Researchers propose Coherent Coordinate Descent (CoCD), a deterministic zeroth-order optimization method that improves sample efficiency for scenarios where backpropagation is unavailable. The approach reframes stale gradients as computational assets and demonstrates that larger finite-difference step sizes create implicit landscape smoothing, achieving superior convergence stability compared to existing randomized methods across neural network architectures.

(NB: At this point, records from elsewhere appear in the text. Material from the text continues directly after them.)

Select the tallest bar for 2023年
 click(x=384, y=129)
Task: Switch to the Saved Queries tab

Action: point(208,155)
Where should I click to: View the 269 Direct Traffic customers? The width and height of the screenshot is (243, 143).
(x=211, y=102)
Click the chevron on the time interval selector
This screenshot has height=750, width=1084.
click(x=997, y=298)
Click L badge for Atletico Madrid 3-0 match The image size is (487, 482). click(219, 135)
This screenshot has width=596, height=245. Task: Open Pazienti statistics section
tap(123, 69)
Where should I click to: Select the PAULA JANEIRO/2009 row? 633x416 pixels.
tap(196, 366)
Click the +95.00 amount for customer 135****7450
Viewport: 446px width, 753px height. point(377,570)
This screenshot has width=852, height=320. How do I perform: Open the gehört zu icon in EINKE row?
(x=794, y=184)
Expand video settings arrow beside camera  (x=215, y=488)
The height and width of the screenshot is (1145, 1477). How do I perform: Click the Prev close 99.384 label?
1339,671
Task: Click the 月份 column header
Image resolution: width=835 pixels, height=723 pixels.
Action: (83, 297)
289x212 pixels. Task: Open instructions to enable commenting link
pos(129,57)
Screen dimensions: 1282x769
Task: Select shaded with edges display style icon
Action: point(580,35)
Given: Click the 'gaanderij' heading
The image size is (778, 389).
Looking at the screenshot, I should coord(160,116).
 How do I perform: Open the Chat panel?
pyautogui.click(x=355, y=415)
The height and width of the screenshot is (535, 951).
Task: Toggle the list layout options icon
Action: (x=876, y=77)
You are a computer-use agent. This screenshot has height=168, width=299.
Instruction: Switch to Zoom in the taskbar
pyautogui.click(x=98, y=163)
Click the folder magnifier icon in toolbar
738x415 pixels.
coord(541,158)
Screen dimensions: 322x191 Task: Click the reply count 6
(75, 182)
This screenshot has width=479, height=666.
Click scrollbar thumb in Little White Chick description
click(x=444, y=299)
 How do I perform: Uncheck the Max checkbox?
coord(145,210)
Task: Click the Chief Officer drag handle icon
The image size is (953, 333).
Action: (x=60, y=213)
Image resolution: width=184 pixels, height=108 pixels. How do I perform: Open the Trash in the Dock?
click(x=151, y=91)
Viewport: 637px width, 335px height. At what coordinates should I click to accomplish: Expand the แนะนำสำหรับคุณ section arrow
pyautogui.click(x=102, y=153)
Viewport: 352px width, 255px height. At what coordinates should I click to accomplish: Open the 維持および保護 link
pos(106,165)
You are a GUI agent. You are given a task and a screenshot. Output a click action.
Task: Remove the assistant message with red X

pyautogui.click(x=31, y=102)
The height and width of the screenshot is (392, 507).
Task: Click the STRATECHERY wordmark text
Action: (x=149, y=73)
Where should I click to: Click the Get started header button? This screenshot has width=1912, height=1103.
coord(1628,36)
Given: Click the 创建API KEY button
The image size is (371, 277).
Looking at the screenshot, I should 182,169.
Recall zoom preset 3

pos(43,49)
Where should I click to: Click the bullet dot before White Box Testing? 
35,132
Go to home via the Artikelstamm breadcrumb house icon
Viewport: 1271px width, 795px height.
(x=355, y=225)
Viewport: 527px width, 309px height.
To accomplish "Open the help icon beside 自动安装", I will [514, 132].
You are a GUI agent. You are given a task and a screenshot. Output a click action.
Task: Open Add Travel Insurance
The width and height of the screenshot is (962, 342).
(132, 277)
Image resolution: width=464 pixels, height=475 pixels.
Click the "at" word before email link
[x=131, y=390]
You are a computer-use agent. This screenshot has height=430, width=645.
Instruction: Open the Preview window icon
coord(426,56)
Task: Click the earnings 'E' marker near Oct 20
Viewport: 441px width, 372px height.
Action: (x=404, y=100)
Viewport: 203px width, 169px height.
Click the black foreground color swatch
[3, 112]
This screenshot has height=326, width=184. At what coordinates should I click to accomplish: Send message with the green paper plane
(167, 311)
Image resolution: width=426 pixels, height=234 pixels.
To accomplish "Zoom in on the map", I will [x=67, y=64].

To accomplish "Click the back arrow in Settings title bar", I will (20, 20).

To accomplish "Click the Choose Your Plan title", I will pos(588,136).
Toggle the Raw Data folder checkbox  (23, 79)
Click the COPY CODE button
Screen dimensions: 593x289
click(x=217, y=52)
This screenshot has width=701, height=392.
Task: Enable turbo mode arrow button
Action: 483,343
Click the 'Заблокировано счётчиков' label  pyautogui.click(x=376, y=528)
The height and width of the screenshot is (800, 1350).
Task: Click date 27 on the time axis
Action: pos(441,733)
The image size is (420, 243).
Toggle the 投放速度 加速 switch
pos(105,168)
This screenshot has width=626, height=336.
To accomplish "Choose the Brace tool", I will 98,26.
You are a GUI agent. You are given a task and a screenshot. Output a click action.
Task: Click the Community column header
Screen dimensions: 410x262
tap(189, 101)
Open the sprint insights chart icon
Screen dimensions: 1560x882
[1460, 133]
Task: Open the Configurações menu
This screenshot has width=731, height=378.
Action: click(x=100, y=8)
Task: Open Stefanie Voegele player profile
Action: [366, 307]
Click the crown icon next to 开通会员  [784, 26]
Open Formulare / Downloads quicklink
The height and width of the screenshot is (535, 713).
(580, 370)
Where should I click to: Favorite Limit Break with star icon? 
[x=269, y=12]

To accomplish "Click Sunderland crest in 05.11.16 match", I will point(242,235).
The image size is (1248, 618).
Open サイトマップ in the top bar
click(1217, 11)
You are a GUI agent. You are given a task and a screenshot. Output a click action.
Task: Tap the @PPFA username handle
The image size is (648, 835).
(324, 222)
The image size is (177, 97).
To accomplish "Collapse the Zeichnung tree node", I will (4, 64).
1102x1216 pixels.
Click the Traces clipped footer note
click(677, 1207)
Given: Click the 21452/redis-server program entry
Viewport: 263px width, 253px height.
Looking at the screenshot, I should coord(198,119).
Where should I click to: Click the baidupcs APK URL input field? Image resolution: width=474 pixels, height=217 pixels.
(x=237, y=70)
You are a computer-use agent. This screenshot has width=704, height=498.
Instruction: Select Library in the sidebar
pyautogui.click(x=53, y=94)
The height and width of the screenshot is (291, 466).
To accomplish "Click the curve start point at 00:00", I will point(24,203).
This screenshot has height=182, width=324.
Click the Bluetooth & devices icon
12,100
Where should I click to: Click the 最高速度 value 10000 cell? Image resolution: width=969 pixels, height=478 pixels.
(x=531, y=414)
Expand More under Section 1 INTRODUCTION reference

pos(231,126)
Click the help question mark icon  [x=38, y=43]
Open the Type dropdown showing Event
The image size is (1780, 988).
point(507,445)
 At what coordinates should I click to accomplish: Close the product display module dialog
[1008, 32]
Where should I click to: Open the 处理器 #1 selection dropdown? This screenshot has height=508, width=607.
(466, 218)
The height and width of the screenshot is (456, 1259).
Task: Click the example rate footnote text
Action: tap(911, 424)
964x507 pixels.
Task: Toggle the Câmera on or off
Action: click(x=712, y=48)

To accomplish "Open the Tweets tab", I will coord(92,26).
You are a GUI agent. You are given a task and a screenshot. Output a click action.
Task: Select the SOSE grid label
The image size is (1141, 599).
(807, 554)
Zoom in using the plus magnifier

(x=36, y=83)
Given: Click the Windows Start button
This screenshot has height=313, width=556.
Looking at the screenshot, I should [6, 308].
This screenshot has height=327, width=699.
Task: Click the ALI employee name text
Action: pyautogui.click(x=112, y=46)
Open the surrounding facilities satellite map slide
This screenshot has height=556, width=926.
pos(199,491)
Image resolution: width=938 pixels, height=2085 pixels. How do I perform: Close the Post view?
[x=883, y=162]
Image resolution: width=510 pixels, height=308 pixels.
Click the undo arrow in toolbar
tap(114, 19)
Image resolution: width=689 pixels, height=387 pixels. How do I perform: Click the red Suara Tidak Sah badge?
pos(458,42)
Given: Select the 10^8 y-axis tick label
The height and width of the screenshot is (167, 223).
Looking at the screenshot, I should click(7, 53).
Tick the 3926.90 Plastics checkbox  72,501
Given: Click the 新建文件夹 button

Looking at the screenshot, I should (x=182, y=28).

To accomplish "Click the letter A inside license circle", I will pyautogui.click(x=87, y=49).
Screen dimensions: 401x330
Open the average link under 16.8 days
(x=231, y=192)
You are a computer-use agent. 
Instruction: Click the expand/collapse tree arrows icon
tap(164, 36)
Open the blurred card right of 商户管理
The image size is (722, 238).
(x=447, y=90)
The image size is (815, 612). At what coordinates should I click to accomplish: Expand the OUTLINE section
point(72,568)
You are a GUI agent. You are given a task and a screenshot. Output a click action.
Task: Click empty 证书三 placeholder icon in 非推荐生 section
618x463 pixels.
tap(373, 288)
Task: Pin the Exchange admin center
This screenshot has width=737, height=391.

Zeroth-order optimization addresses a fundamental constraint in modern machine learning: situations where gradient computation through backpropagation is infeasible, such as on-device learning with limited memory or optimization of black-box systems. The CoCD framework tackles a critical limitation of existing approaches by eliminating the efficiency-variance tradeoff that has defined the field. Rather than treating historical gradients as stale artifacts, the method leverages them constructively through block cyclic coordinate descent with warm starts, achieving constant query complexity per optimization step while maintaining directional descent guarantees.

The theoretical insight regarding implicit landscape smoothing—where larger finite-difference step sizes paradoxically improve convergence by reducing effective smoothness constants—challenges conventional optimization intuitions and offers practical guidance for practitioners. This counter-intuitive finding suggests that deterministic, structure-aware optimization strategies may fundamentally outperform randomization-based approaches in resource-constrained settings. Experimental validation across diverse architectures from MLPs to ResNets with 270k parameters demonstrates consistent improvements in sample efficiency and convergence behavior relative to baseline methods.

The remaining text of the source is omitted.